== The data ==
------------------------------

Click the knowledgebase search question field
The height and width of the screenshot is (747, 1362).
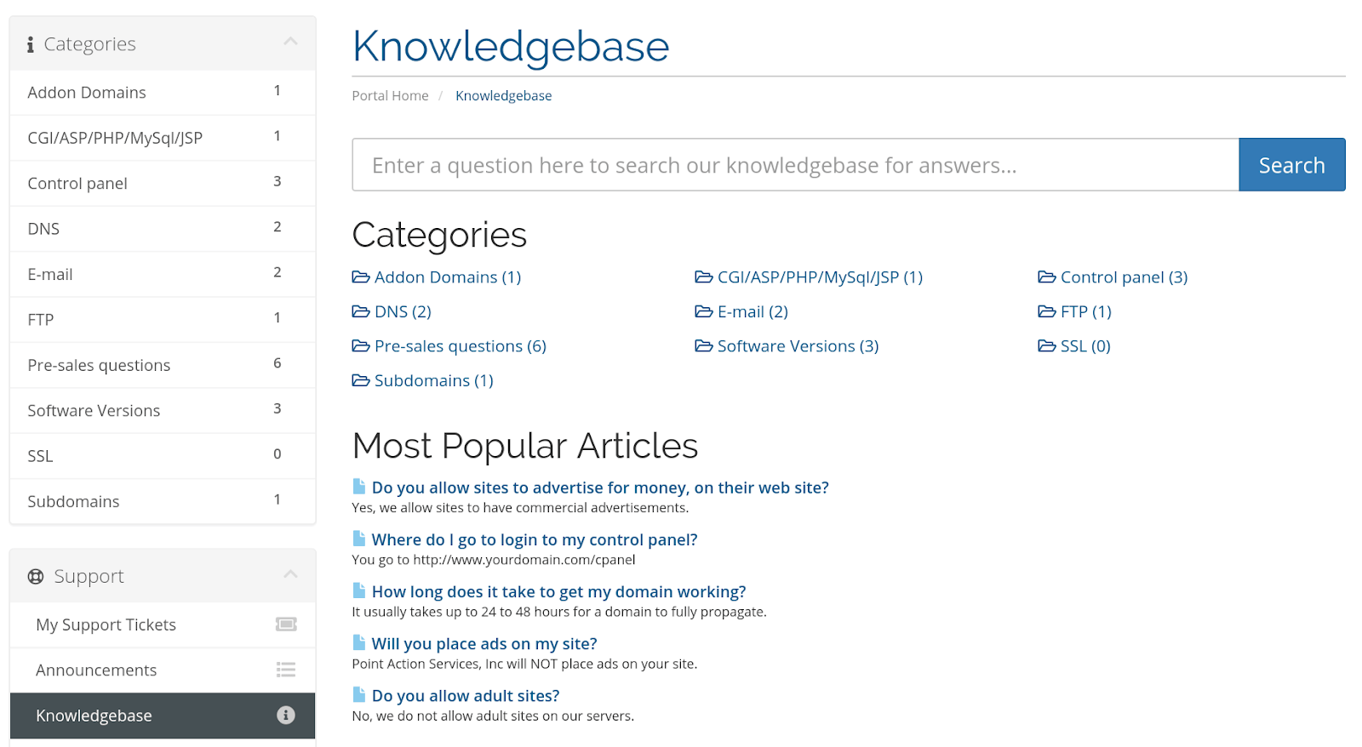pyautogui.click(x=795, y=165)
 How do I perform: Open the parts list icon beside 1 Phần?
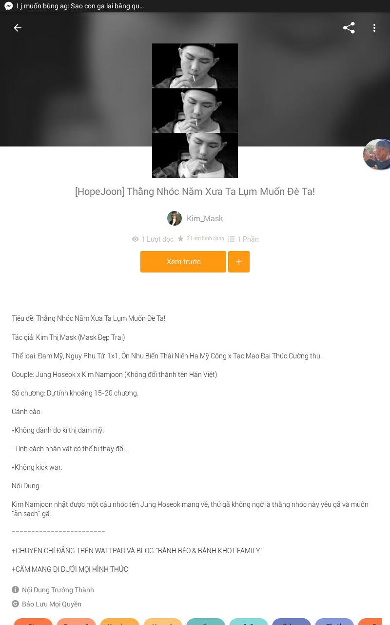click(x=231, y=239)
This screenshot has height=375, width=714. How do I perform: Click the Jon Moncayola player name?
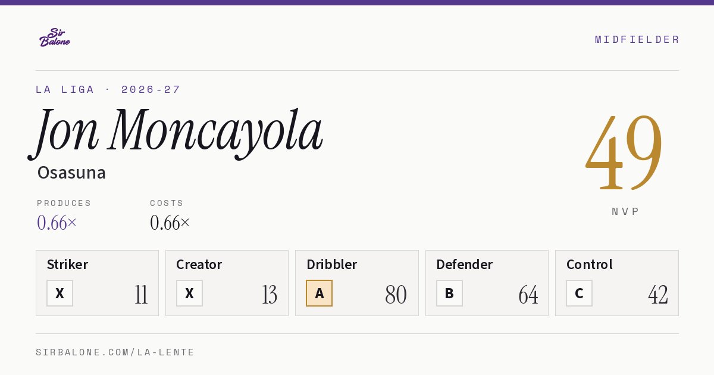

------------------------------

== Assignment ==
What you return must match the records line for line, with the pictures left out.

== Written reply ==
Click the knowledgebase search question field
The height and width of the screenshot is (747, 1362).
pyautogui.click(x=795, y=165)
 How do I perform: Open the parts list icon beside 1 Phần?
click(x=231, y=239)
This screenshot has height=375, width=714. How do I perform: Click the Jon Moncayola player name?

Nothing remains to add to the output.